Scheduled to take effect in 2025, this legislation mandates that these biblical decrees be presented in a poster-sized format, utilizing a “large, easily readable font,” and will apply to educational settings ranging from kindergarten through to state-funded universities.

Governor Landry, speaking at the bill-signing ceremony, articulated the philosophical underpinnings of this legislation.

“If you want to respect the rule of law you’ve got to start from the original law given, which was Moses,” he declared.

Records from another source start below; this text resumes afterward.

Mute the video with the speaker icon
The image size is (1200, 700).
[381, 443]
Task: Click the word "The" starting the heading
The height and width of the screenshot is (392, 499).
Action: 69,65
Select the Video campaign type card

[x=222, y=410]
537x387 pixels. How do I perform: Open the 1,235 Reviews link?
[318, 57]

“This statement was met with applause from those in attendance, punctuated by an audible “amen” from an individual among the crowd. The governor underscored the significance of this bill within his broader educational reform agenda, remarking that it was “one of the bills that got the press over here,” Landry elaborated.

The legislative journey of this bill saw it being drafted and passed by the Republican-majority state legislature in May.

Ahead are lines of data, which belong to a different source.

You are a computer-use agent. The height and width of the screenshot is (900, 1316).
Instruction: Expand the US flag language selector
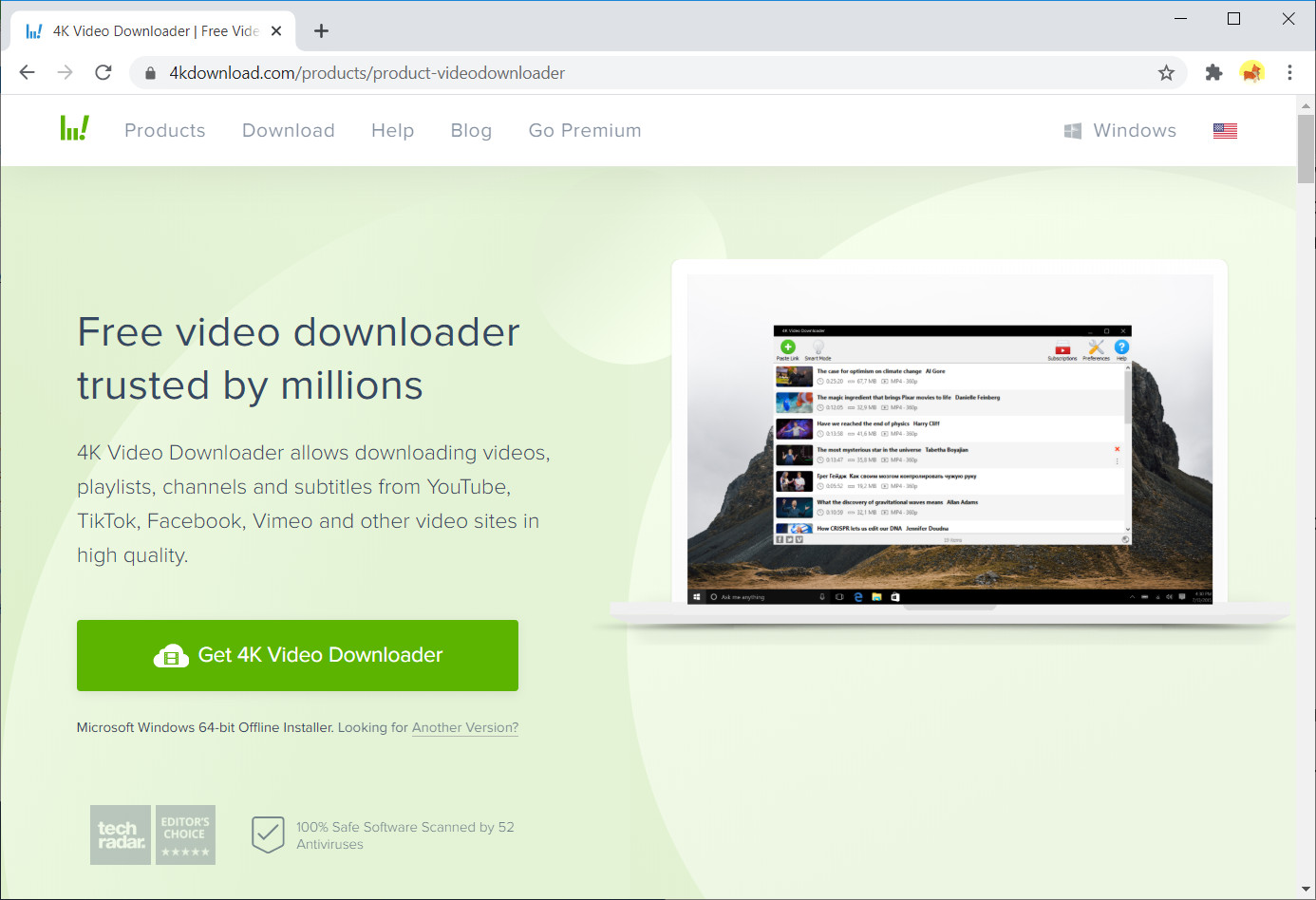[1225, 131]
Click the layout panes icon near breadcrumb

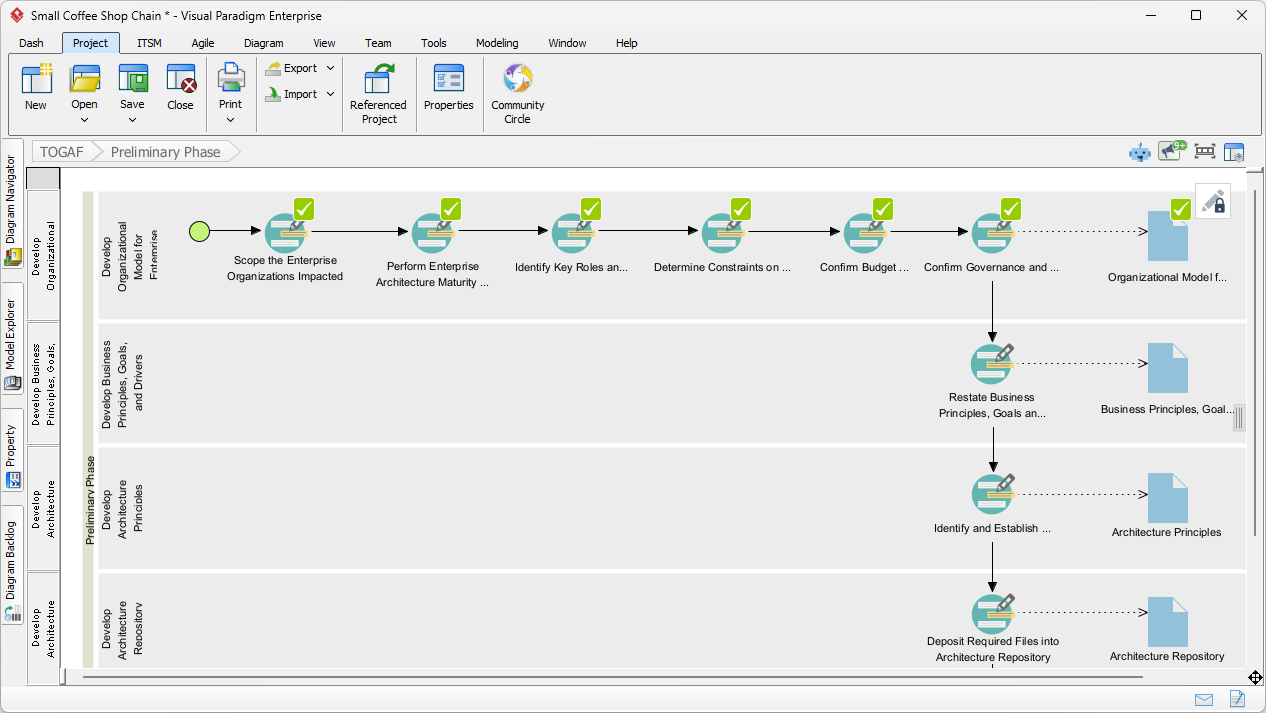(x=1234, y=151)
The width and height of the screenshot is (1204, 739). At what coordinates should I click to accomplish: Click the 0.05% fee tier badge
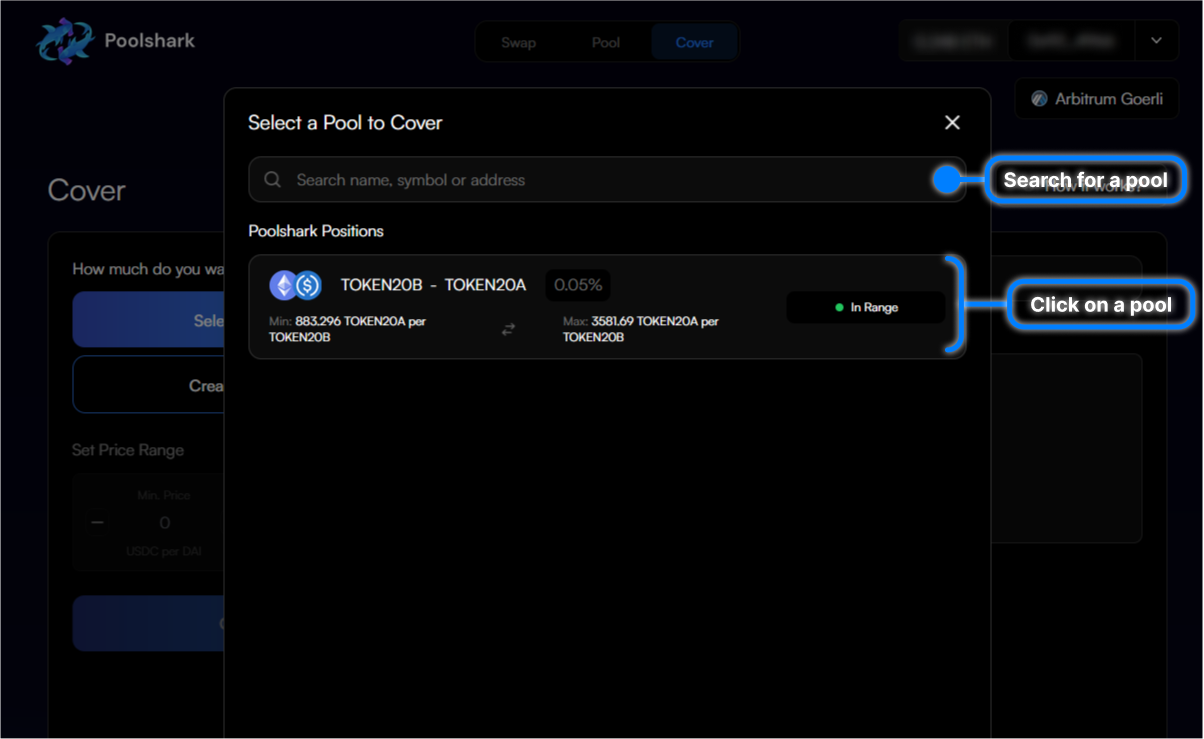click(x=578, y=285)

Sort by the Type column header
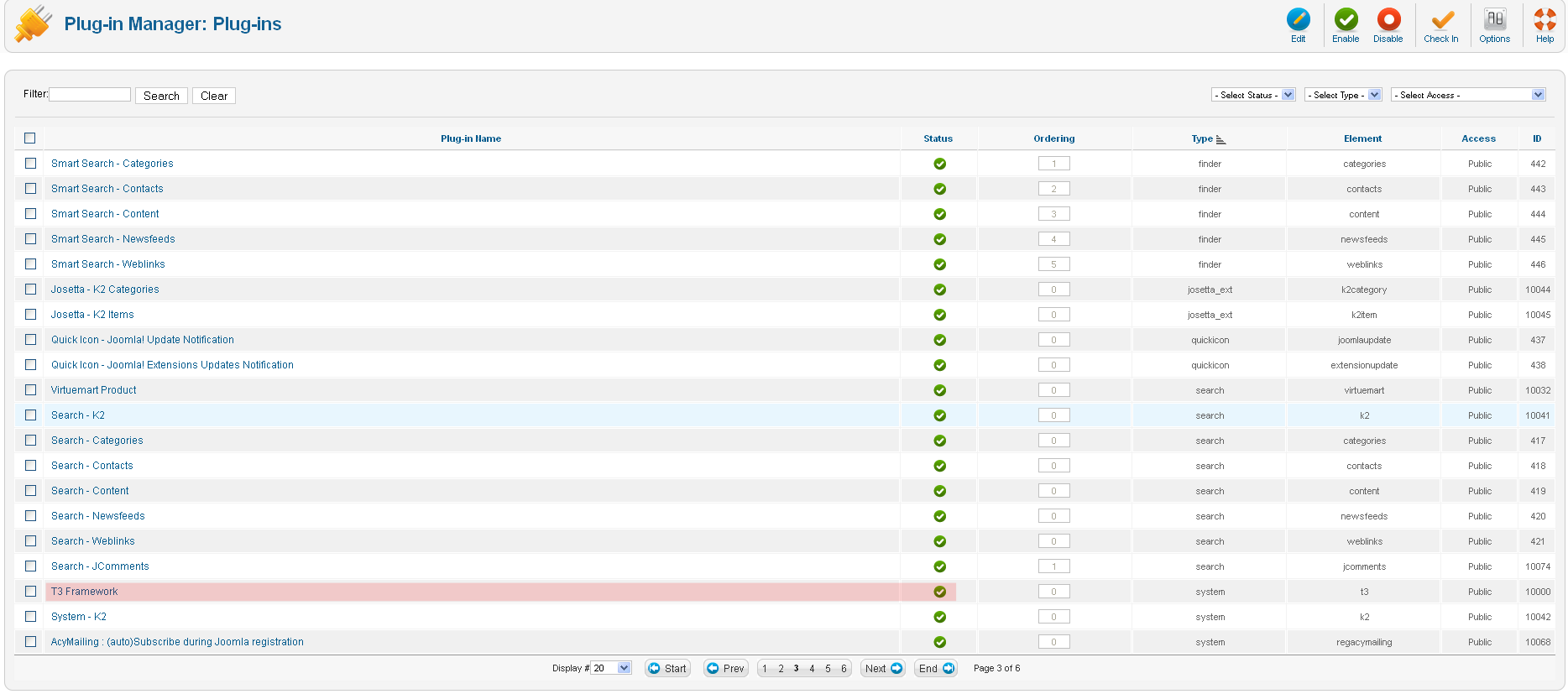tap(1202, 138)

Despite its passage, the legislation has been the subject of significant controversy, with detractors labeling it unconstitutional.

However, the statutory language of the law emphasizes the Ten Commandments’ “historical role,” asserting that “Including the Ten Commandments in the education of our children is part of our state and national history, culture, and tradition.”

This legislative movement is not isolated to Louisiana alone; similar initiatives have been observed in other Republican-led states, such as Texas and Oklahoma, where lawmakers have advocated for analogous laws.

Governor Landry also promoted this legislative act beyond state borders. While serving as the keynote speaker at the Tennessee Republican Statesmen’s Dinner in Tennessee on Saturday, he voiced his anticipation and resolve regarding the impending legal challenges.

“I’m going home to sign a bill that places the Ten Commandments in public classrooms,” he told the assembly.

He concluded with a provocative statement, “And I can’t wait to be sued.”

The report notes his bold declaration highlights the contentious nature of the law and the likely legal battles that will ensue.